"Je ne l'ai jamais entendu adopter un ton aussi noir et agressif" : l'annonce de Poutine, un tournant historique dans les relations Russie-Ukraine?

Ce mardi matin, Maxime Binet recevait Nicolas Gosset, chercheur au Centre d'études de Sécurité et Défense.

En moins de 24h, les tensions entre l'Ukraine et la Russie se sont accrues de manière significative. Alors qu'une proposition de paix restait encore envisageable, la Russie annonçait ce lundi l'indépendance des séparatistes prorusses d'Ukraine. Dans la foulée, Vladimir Poutine signait des accords "d'amitié et d'entraide" avec ces territoires.

Comment la situation a-t-elle pu s'enliser aussi rapidement ? "Vladimir Poutine a joué l'une de ses cartes maîtresses de manière anticipée, démarre l'expert, car il ne croyait plus en la possibilité de faire avancer les accords de Minsk dans un sens qui était favorable à la Russie."


Contrairement aux envies séparatistes de Poutine, l'Occident a affiché une certaine unité lors du Conseil de Sécurité de l'ONU ce lundi soir. Par conséquent, le chef d'Etat russe va probablement faire face à des sanctions dans les prochaines 24 heures. "En jouant dans la zone grise définie par l'Occident, Vladimir Poutine prend avantage de la situation pour envahir et minimiser l'ampleur des sanctions qui vont être données à la Russie", explique toutefois Nicolas Gosset.

Ceci étant dit, la solution diplomatique au niveau supérieur, entre Russie et Etats-Unis, n'est pas encore totalement exclue. Moscou a d'ailleurs confirmé ce mardi matin être toujours "prête" à une discussion avec le chef de la diplomatie américaine, Antony Blinken. Même s'il faut reconnaître que l'occupation militaire ouverte de la Russie du côté du Donbass penchera dans la balance.

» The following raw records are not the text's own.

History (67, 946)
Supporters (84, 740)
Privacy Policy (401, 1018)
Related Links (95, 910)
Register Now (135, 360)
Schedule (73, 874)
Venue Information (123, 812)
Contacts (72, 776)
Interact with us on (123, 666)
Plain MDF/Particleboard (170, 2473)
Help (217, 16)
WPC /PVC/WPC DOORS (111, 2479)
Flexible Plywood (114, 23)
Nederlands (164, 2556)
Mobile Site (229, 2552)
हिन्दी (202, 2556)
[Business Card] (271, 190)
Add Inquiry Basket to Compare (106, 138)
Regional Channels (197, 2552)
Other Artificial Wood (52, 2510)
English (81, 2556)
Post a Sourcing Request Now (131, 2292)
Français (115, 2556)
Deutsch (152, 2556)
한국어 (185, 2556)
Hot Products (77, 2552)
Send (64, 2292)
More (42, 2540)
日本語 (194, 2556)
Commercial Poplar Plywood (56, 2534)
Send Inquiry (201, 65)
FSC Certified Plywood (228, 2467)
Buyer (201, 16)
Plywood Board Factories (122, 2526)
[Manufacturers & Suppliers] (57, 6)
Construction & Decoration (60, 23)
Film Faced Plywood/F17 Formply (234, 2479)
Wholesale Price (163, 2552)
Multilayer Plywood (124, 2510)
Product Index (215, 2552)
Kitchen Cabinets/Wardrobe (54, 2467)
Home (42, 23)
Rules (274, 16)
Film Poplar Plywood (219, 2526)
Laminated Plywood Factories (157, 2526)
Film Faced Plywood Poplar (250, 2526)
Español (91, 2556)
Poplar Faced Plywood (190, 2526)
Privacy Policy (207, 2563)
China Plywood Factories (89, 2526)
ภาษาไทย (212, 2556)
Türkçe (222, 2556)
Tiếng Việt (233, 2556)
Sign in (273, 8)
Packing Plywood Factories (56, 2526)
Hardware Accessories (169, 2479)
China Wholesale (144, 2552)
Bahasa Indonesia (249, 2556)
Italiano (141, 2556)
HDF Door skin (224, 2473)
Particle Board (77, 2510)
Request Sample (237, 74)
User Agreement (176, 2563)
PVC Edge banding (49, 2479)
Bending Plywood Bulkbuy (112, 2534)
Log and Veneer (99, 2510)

Lors de l'annonce de Vladimir Poutine, ce lundi soir, son ton était sévère et plus noir qu'à son habitude. "Je n'ai jamais entendu Vladimir Poutine adopter un ton aussi noir et agressif. Il faut quand même réaliser que lors de ce discours, où il a commencé par une longue introduction historique, Vladimir Poutine a nié l'existence même de la nation ukrainienne. Non seulement en tant qu'Etat mais également en tant que nation !", a déclaré le chercheur.

Ce discours d'une froideur remarquable constitue selon Nicolas Gosset un véritable tournant dans l'histoire des deux pays. "J'ai ressenti une véritable dissonance, entre l'objectif de la reconnaissance du Donbass et cette diatribe très lourde sur la nation ukrainienne, annonçant quelque chose de beaucoup plus préoccupant sur le rapport entre les deux pays."

Il y a deux jours, Boris Johnson annonçait que la Russie préparait la plus grande guerre en Europe depuis 1945. Selon l'invité du jour, ces propos reflètent une vérité flagrante. "Ce qui est certain c'est que ce conflit a démontré une chose importante : l'ordre sécuritaire européen est profondément remis en cause."


En 2008, la Russie avait déjà semé le trouble en Géorgie. Pour l'expert, le scénario se répète aujourd'hui. "On se rend compte que le scénario qui se produit actuellement dans le Donbass, c'est un bis repetita amplifié de ce qu'il s'est passé en 2008."